El gobierno que inició el trabajo implica en el país un cambio de época, puesto que las coaliciones son algo raro en la democracia más antigua del mundo. La última coalición se produjo durante la Segunda Guerra Mundial con Winston Churchill al frente.

El primer mandatario que felicitó al nuevo primer ministro fue el presidente de Estados Unidos, Barack Obama, y después de él lo hizo la canciller alemana, Angela Merkel, quien le invitó a ir a Berlín lo antes posible. También Obama le hizo una invitación para visitar Estados Unidos en julio. Ambos mandatarios se verán antes, durante las cumbres del G8 y del G20. Por su parte, el presidente francés, Nicolas Sarkozy, pidió a Cameron que se sitúe como primer ministro del lado de Europa, una posición similar a la del presidente de la Comisión Europea, Jose Manuel Durao Barroso, quien esperó que se dé un "estrecho trabajo conjunto" entre la Unión Europea y los británicos.

Primeras medidas

El nuevo gobierno de coalición británico se ha comprometido a acelerar "significativamente" sus esfuerzos de reducción del déficit, que incluirá el plan tory, criticado antes por los liberal demócratas, de recortar en 6.000 millones de libras (7.020 millones de euros) los gastos públicos este mismo año.
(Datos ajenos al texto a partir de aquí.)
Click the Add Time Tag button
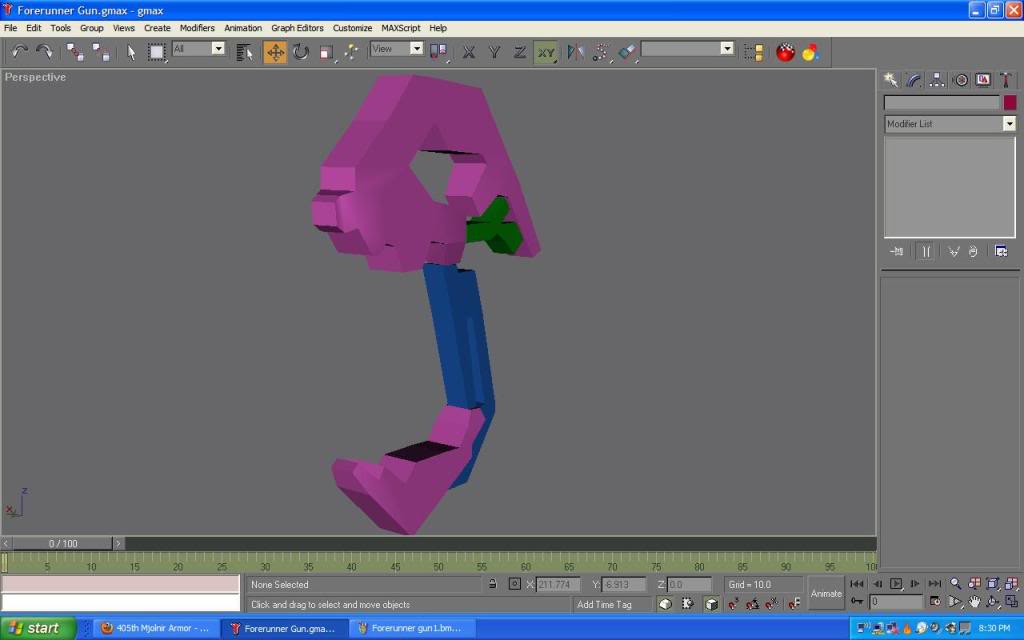 click(604, 604)
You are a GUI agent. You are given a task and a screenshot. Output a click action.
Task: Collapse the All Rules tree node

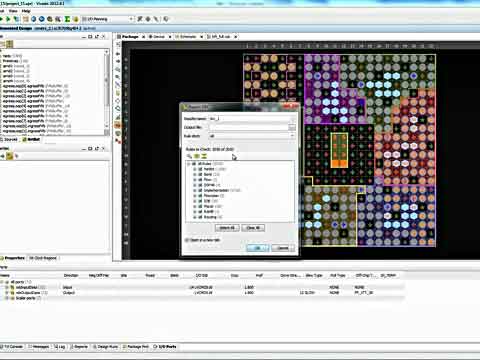(189, 164)
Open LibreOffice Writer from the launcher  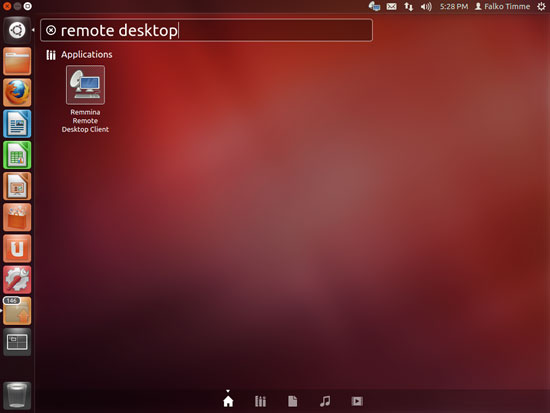(x=17, y=124)
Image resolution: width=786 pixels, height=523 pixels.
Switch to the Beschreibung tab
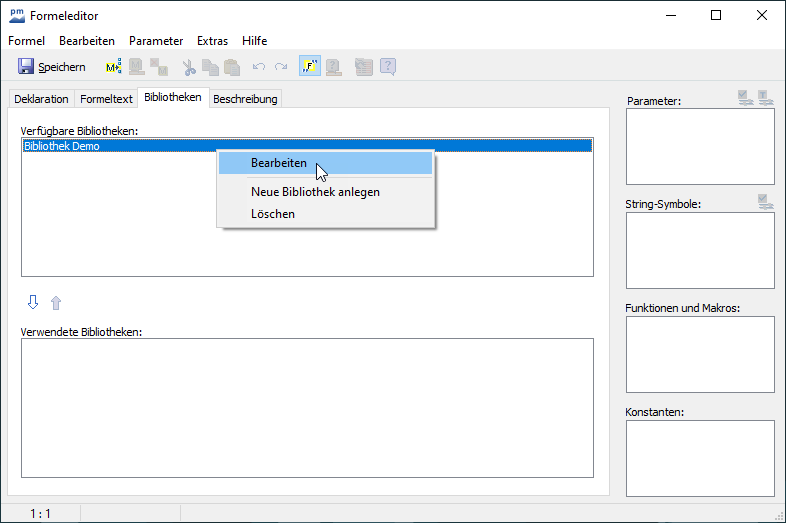pos(245,99)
En materia impositiva, los liberal demócratas han aceptado renunciar a su plan de aplicar un impuesto especial a las propiedades inmobiliarias valoradas en más de 2 millones de libras (2,34 millones de euros). A cambio, los conservadores no insistirán ya en su plan inicial de elevar el umbral del llamado impuesto sobre la herencia, que muchos habían criticado como un favor a los ricos. Ambos partidos han acordado aumentar de modo "sustancial" la exención fiscal para las personas con menos ingresos a partir de abril de 2011 y se han fijado como "objetivo a más largo plazo" la elevación del umbral hasta 10.000 libras (11.700 euros). Los tories han aceptado la propuesta liberaldemócrata de imponer un gravamen a los aviones - y no a los viajeros-, y hay además un compromiso de ambos partidos de introducir un nuevo impuesto para los banqueros además de actuar "enérgicamente" contra las "primas inaceptables en el sector financiero".

Otro compromiso relativo a las relaciones con Europa es el de someter a referéndum toda futura transferencia de competencias a Bruselas. Los liberal demócratas, que abogaban por una amnistía para los inmigrantes ilegales que llevan más de diez años en el país, han aceptado la propuesta tory, que antes criticaron, de fijar un tope a la inmigración extracomunitaria. Los liberal demócratas también han cedido en el tema de defensa y así no seguirán oponiéndose a la renovación del sistema Trident (basado en submarinos) aunque se estudiará su viabilidad económica.

El documento sobre el trabajo de la coalición publicado relaja las exigencias habituales de disciplina de voto y responsabilidad colectiva. Así, establece que los liberal demócratas podrán "seguir defendiendo" alternativas a la renovación del programa Trident o se abstendrán en los votos sobre financiación de la enseñanza superior. Un portavoz liberal demócrata podrá también hablar en la Cámara de los Comunes en contra de la construcción de nuevas centrales nucleares, favorecidas por los conservadores, pero el partido como tal deberá abstenerse y no votar en contra de una medida de ese tipo.